With the implementation of more stringent adherence to the outdated FDA regulations, those young goat cheeses were summarily banned. Seems that we are due for updated immigration reform. What French goat cheeses were available from then on were mostly insipid and banal. This descent has been taking place for many decades anyway, even within the French borders themselves. Fortunately, the overall quality of the Loire Valley chèvres has remained relatively high, if nuances and depth in flavors have been missing.
These imitations of the original AOC cheeses have continued to enjoy popularity here, to the point that most of them are routinely called by their cherished names such as Valençay, Sainte Maure, and Selles-sur-Cher. The newish “substitute” cheeses don’t dare use those names when they depart France but we use those names here anyway. The names practically roll off the tongue. Considering what I have tasted in France recently, these replacement Loire Valley cheeses are not that different. Some of the goat cheeses without AOC status produced in other parts of the country are closer in flavor profile to what our Loire selections use to be!
The affineur has a few tricks he can apply to help those cheeses reach their greatest potential. As in the old days: a little sechage in the haloir is invariably part of the process (drying in a dry environment). These cheeses arrive in plastic wrapping and dripping wet, and virtually flavorless. Not to be too much of a cheese snob here, I try those “fake” cheeses from time to time, curious as to why their popularity seems not to have diminished, but only after they have dried a little and after they have acquired some of their beautiful multi-colored mold coating. It could be partly that they don’t offend, either mold-covered (though the appearance seems to bother some) or the younger ones (with no mold coating) with far less character. Sadly, this is what many consumers expect from cheeses – that they be flat-flavored, bland and lifeless. With a little careful ripening these pitiful things can become more interesting.

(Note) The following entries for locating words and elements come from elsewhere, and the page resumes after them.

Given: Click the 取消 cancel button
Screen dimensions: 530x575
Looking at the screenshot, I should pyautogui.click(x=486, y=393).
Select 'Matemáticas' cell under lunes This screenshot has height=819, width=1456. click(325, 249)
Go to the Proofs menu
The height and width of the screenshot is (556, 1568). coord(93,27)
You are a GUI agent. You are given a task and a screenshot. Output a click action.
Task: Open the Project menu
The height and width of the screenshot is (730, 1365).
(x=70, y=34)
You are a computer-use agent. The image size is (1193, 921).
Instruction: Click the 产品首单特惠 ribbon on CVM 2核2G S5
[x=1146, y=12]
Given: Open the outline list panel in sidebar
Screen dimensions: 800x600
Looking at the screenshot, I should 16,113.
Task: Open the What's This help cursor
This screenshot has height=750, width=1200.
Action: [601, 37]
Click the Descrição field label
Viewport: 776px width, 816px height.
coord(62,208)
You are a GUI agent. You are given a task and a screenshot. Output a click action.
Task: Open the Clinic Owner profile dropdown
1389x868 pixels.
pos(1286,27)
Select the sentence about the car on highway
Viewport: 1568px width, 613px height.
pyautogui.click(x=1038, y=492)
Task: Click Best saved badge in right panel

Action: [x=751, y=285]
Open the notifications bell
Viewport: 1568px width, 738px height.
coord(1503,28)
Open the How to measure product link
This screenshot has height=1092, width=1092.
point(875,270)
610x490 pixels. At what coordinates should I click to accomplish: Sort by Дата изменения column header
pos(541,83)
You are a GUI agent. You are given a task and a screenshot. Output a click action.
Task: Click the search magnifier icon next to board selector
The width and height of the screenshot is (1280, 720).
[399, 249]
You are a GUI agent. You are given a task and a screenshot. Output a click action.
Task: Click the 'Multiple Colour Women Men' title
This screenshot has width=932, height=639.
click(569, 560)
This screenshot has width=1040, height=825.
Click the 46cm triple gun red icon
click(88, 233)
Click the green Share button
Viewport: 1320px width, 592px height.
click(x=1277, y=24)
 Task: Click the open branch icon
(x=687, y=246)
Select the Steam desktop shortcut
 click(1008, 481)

Think of those molds as the “flowers” growing on the cheese surface. Some “flowers” blossom in the interior of cheeses! Almost all of these mold species are beneficial. They contribute flavors to the paste within and also enhance drying. Those “flowers” themselves may not be particularly tasty but the cheese’s flavor will be enhanced. For those that do want flavorless cheeses they may want to specify this via a phone call. We may have some fresh arrivals pre-affinage we can send along.
I fear that the assumption from some consumers is that if the cheese comes from France, it must be great. And our obsessive hysteria regarding mold, well, don’t get me started!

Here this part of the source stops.